This platform highlights women’s perspectives and achievements in martial art and combat sport. It also challenges mythmaking and other dominant practices that undermine equality and safety in martial art and combat sport.

Photo by Peter Sjödin

New Publications

Journal Article

Kate Sylvester (2023) Resilience Building Pedagogies and Women’s University Club Sport in Japan, Asian Journal of Sport History & Culture, 2:3, 296-317.
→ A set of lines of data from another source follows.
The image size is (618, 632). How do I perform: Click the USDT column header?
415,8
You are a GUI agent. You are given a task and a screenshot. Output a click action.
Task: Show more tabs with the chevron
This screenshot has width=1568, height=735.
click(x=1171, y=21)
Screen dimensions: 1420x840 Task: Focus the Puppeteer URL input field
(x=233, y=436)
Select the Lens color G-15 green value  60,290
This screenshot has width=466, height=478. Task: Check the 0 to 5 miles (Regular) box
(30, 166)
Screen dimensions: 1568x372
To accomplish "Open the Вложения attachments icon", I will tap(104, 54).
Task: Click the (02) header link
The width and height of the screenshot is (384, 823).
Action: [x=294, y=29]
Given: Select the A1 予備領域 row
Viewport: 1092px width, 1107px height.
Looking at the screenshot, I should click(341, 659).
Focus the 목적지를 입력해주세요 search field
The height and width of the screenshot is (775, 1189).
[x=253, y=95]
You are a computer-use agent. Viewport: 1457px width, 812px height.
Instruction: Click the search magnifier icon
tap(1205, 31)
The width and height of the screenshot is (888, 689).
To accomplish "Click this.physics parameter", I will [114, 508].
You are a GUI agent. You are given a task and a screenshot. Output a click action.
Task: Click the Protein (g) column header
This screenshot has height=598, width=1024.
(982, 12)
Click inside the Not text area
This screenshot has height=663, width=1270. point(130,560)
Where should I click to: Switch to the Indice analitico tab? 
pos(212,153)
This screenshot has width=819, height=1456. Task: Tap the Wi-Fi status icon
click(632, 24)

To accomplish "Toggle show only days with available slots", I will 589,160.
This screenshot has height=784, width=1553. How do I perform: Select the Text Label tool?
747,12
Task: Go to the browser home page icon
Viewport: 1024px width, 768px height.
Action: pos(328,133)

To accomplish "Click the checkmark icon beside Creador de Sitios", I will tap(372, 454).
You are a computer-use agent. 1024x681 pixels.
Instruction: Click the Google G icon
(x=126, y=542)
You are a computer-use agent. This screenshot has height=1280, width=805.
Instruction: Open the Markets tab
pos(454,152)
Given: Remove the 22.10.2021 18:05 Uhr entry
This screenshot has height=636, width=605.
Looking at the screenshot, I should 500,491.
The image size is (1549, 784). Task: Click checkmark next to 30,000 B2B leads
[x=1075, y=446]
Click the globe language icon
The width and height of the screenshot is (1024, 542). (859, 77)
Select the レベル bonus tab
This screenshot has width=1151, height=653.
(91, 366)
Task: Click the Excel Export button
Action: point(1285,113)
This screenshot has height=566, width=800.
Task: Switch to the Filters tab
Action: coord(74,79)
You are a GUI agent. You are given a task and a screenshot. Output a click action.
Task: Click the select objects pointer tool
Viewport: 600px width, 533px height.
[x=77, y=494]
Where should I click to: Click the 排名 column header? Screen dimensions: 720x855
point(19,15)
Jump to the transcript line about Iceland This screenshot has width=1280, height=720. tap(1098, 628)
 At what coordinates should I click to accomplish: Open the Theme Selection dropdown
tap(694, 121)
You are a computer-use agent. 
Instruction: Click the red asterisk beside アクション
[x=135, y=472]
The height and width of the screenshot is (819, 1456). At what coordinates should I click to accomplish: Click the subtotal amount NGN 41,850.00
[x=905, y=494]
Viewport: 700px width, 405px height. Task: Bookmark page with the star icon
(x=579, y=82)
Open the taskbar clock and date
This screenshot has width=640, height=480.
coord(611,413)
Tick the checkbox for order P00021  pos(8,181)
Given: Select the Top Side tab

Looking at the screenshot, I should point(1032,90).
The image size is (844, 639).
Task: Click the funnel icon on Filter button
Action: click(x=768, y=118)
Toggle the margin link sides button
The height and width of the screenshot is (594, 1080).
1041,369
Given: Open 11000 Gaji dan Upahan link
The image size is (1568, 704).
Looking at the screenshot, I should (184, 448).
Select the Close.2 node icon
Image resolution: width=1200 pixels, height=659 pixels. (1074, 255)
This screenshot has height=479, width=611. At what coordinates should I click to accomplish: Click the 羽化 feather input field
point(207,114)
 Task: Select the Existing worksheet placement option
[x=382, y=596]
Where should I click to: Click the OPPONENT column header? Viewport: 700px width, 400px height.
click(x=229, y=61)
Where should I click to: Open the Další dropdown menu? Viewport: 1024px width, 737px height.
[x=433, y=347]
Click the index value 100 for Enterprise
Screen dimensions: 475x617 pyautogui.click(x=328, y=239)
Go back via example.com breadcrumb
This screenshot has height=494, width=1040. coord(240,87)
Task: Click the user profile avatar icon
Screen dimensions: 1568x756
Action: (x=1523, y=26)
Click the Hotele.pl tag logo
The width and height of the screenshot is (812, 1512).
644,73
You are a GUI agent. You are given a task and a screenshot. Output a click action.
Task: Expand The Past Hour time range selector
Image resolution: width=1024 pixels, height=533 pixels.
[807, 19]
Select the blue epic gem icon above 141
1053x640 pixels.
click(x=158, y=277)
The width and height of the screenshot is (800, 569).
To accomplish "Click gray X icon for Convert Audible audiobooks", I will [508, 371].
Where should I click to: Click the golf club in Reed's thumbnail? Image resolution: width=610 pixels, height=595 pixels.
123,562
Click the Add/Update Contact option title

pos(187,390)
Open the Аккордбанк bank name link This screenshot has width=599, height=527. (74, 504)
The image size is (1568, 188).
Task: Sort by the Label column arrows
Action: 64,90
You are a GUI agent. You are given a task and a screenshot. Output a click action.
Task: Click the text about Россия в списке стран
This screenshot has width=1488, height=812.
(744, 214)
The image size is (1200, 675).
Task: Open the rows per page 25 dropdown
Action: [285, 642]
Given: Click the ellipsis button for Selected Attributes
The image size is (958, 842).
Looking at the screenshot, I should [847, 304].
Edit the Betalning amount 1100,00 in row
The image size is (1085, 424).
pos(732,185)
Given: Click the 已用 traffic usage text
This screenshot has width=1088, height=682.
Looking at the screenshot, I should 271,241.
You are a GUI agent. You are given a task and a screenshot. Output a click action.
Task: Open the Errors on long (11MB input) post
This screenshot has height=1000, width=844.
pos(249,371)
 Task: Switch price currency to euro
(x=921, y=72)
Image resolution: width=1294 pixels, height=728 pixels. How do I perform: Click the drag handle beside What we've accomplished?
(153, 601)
Abstract: Anglophone studies on school club sport (undō bukatsudō 運動部活動) in Japan commonly consider sport as cultural fields that reproduce hegemonic masculinity and ‘traditional’ notions of femininity. This study suggests that school club sport for women in Japan is more diverse and complex than what the dominant symbolic level gender ideological frameworks imply. This article is based on a broader embodied ethnographic project that examines how university club kendo contributes to the construction of women’s identity via member relationships and sport’s cultural learning.

Book

Women and Martial Art in Japan

Kate Sylvester (2023)

This book, based on extensive original research, examines the practice by women in a university sport setting of kendo, the Japanese martial art. The book illustrates an unexplored example of identity construction in Japan, one which legitimises women’s sport experiences within a male-centric physical culture, unpacks the notion of “tradition” in kendo.